Open lict99 opened 4 days ago

lict99 commented 4 days ago

I am writing to express my appreciation for the excellent work on the package, which has greatly facilitated causal inference in Python. As a user of the package, I have been able to successfully apply it to various datasets and problems.

However, I was wondering if it would be possible to extend DoWhy's capabilities to support survival or time-to-event data? Currently, the package appears to focus on traditional outcomes such as binary, continuous, or count responses. Time-to-event data is a common outcome type in many fields (e.g., medicine, economics, sociology), and I believe that supporting this would greatly enhance the utility of DoWhy.

I understand that adding new features can be a significant undertaking, but I was hoping to get some insight into whether there are any plans to support survival analysis or if you could recommend alternative packages or methods for causal inference with time-to-event data. Any advice or resources you could share would be greatly appreciated.

Thank you again for your hard work on the package.

amit-sharma commented 4 days ago

Can you provide a motivating example or dataset on which you'd like to run DoWhy?

Supporting new kinds of data is significant work. So we can try to do this step-by-step: first, let's understand a popular, high impact scenario where we can extend DoWhy, and then later we can support survival analysis fully.

lict99 commented 2 days ago

Survival data typically comprises two key components: time (the duration from the start of an observation period to either an event occurrence, study end, loss of contact, or withdrawal) and status (indicating whether an event has occurred or if censoring has taken place). I've found several popular datasets on Kaggle datasets. Specifically:

  1. The Breast Cancer Survival Dataset contains a clear distinction between the patient's status (Patient_Status column) and time (interval between Date_of_Surgery and Date_of_Last_Visit).

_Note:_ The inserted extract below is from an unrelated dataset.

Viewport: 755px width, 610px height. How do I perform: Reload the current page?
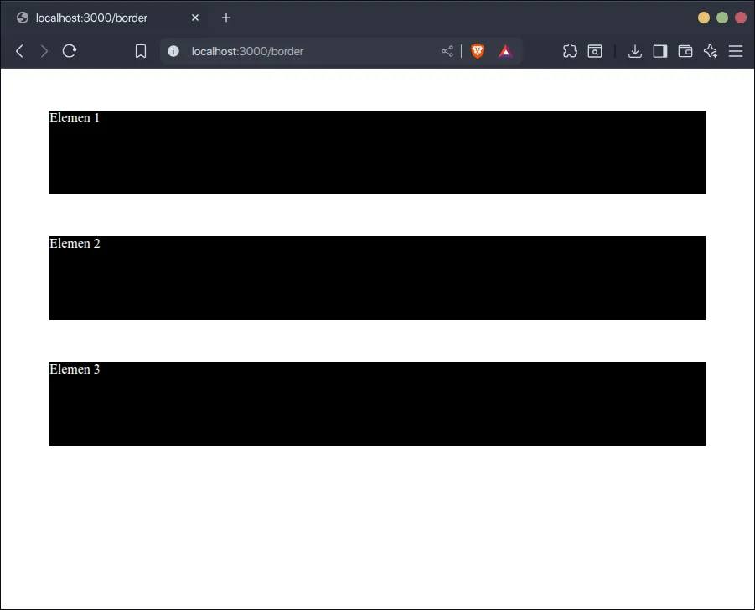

Other variables within this dataset can be used as potential predictors.image
  2. The Cirrhosis Patient Survival Prediction dataset features status (Status column) and time (N_Days column), with other variables available for use in predictive modeling.image

Additionally, I've found a helpful introduction to survival analysis on the wiki, which provides a solid starting point for understanding this topic.

Thank you for your attention to this matter.😊